"In this document [PDF file], the company analyses what happens when a URL using the protocol steam:// is redirected," writes The Register's Richard Chirgwin. "Of the major browsers, Internet Explorer and Chrome present warnings (Chrome being the most detailed, describing the program the redirect is trying to call); Opera presents a warning but only shows the first 40 characters of the URL being called; Firefox requests a confirmation but doesn't show the URL; and Safari will directly execute the program without warnings."
"In one proof of concept involving the Steam browser, attackers used malicious YouTube links within Steam user profiles to bait users," writes SC Magazine's Darren Pauli. "Users who viewed the videos and wished to leave comments would be phished with malicious steam:// URLs that pointed to external sites. From there, attackers could exploit vulnerabilities within gaming engines to remotely compromise user machines."

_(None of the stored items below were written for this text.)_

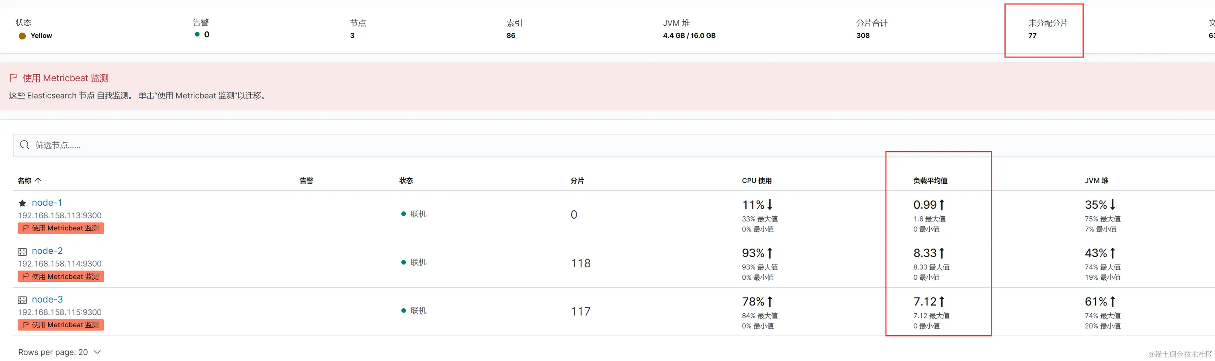Click the search magnifier icon in filter box
The height and width of the screenshot is (361, 1215).
[x=25, y=145]
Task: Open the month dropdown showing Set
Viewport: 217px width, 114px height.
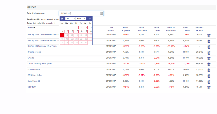Action: pos(70,18)
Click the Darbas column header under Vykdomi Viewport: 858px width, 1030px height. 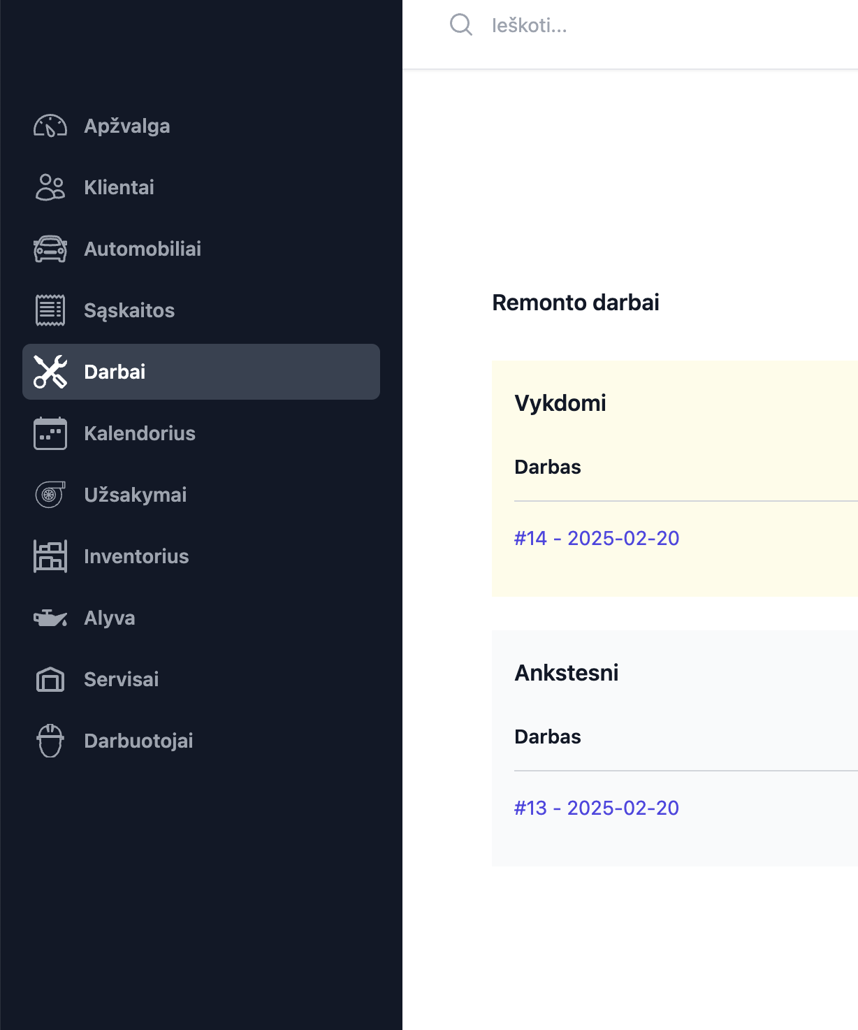coord(548,467)
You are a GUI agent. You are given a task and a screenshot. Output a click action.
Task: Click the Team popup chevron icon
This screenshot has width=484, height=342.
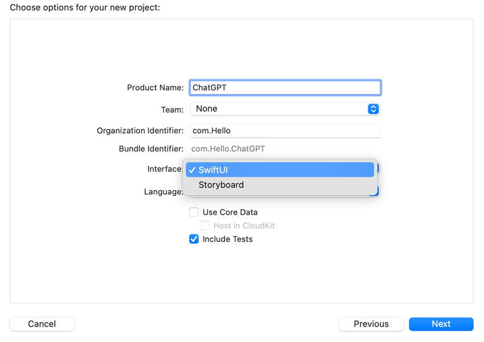point(374,109)
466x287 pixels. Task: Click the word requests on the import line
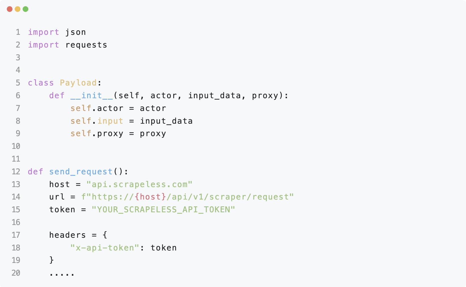[x=86, y=45]
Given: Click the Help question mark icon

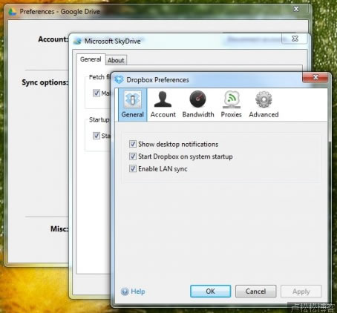Looking at the screenshot, I should [125, 291].
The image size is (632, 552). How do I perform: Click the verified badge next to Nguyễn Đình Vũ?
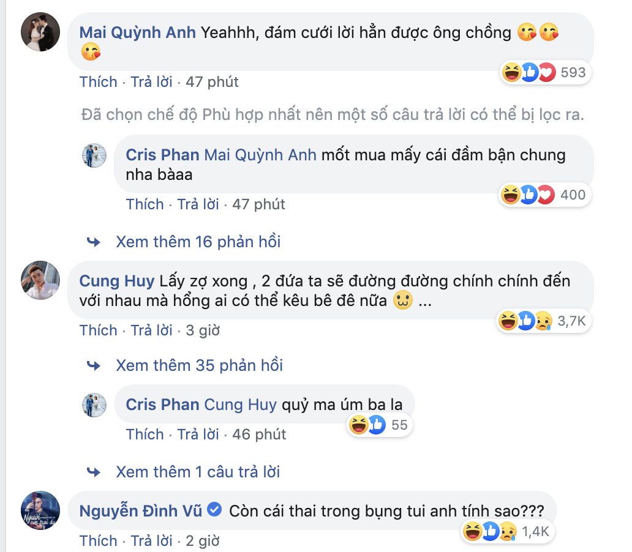coord(214,510)
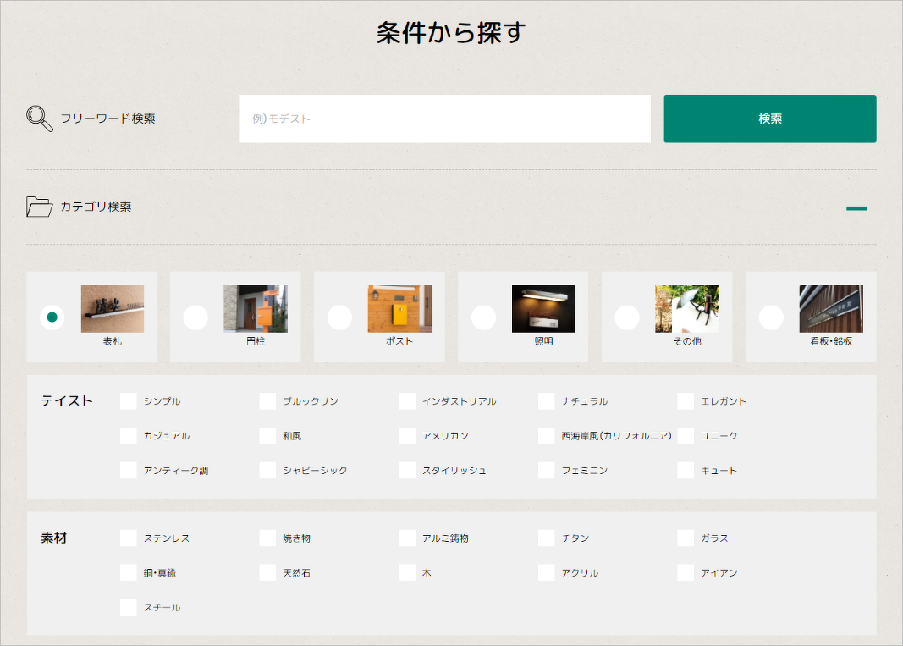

"The researchers released a video in which they demonstrate how steam:// URLs can be used to remotely exploit some vulnerabilities they found in the Steam client and popular games. ... In order to protect themselves users can disable the steam:// URL protocol handler manually or with a specialized application, or can use a browser that doesn’t automatically execute steam:// URLs, Auriemma said," writes PCWorld's Lucian Constantin.

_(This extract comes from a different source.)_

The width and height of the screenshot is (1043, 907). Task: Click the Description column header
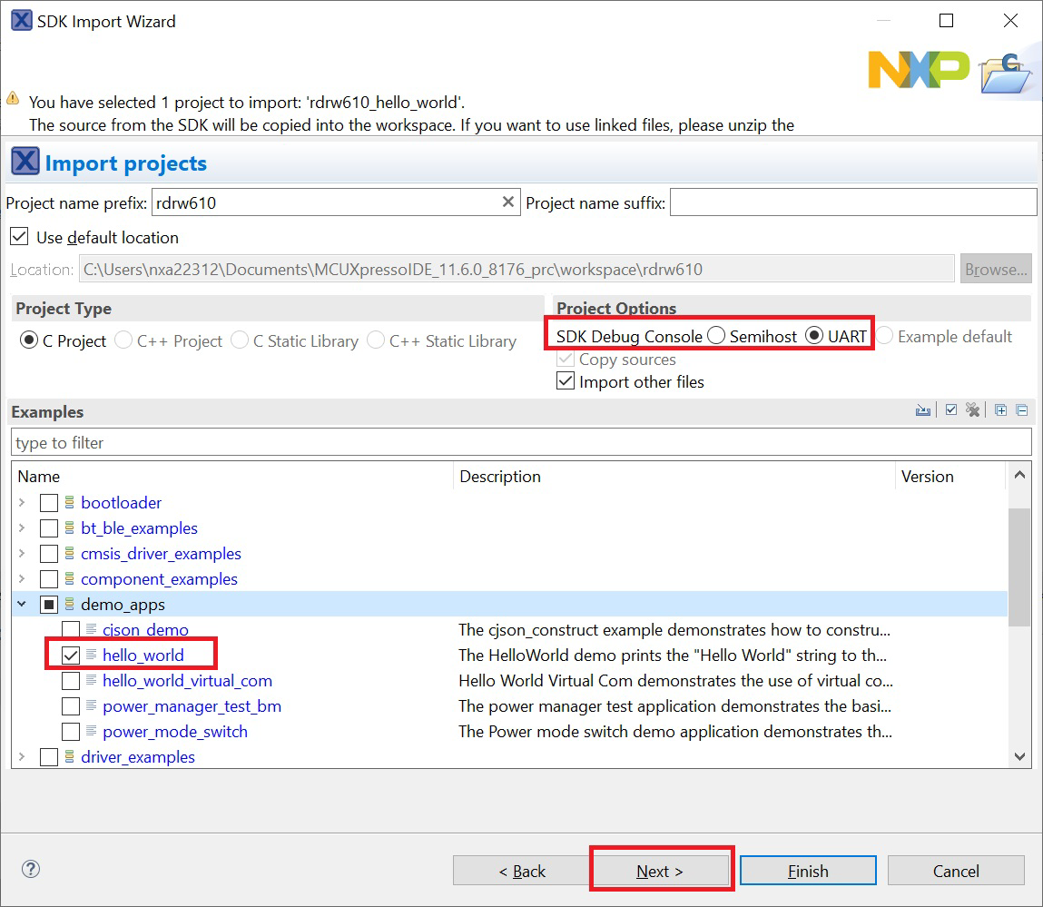tap(672, 477)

"Considering that a new 0-day exploit seems to be found whenever someone examines the popular gaming platforms for security issues, gamers should seriously consider their options in terms of separating their entertainment from their sensitive data," The H Security reports. "Running a dedicated gaming PC on a separate network offers the best protection, but it also requires considerable effort and expense. A second instance of Windows on the same PC is not quite as safe, but it does considerably reduce the attack surface. At the very least, gamers could set up a dedicated gaming account with restricted privileges."